You're going to need this for a long time yet - unless you plan on dropping
support for Xaw apps, X11 apps displayed remotely from other unices, etc.

> - Whether we need DeFoMa
>
> Yes, I'm also wondering what role DeFoMa should play.
> Given the trend to unify the layout rendering engine across the free
> desktop, the growing availability of quality truetype/opentype fonts
> under a good license, and the growing quality of the free toolset to do
> font design (inkscape, fontforge, fonts:ttf), do we still need DeFoMa's
> approach?
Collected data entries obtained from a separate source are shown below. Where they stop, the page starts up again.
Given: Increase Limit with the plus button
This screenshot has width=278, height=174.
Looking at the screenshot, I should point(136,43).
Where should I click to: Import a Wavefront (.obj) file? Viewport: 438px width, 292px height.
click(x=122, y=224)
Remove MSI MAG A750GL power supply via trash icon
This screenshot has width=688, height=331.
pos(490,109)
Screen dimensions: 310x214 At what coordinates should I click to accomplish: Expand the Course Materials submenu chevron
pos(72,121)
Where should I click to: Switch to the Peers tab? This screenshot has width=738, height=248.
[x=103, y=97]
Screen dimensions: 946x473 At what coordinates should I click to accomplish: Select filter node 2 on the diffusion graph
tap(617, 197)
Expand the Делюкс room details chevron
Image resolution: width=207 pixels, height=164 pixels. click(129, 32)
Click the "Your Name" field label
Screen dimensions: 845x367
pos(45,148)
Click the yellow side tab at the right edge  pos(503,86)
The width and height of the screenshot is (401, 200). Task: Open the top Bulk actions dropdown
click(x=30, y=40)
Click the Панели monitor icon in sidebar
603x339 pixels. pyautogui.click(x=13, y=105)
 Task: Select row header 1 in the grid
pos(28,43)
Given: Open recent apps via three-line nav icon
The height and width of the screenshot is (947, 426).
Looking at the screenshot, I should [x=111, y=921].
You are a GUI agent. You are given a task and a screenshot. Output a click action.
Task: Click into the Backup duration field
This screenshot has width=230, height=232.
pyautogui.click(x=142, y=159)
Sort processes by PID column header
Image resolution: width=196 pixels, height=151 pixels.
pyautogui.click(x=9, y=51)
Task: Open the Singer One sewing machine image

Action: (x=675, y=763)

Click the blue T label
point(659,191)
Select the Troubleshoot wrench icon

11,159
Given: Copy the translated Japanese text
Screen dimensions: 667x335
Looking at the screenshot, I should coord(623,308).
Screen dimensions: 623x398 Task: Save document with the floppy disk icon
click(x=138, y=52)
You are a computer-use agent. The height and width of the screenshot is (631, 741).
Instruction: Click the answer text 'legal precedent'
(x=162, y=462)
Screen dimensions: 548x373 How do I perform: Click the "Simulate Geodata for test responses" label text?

Is DeFoMa really maintained?


So I'm the current 'maintainer' for defoma.  It hasn't been developed for
years (I wasn't the original developer), although I am still rolling in any
patches people submit to bts, etc.  So it *is* "maintained", but that isn't
what you were asking..

I'd like to see everything new using fontconfig.  Some things (like TeX)
will require massively invasive changes before that ever happens (likewise,
fontconfig will probably never deal with metafont, etc font formats), and
/some/ path for integrating with the old world would be nice..  I took on
defoma maintenance because it filled a hole that nothing else did -
unfortunately the implementation is some quite horrific perl.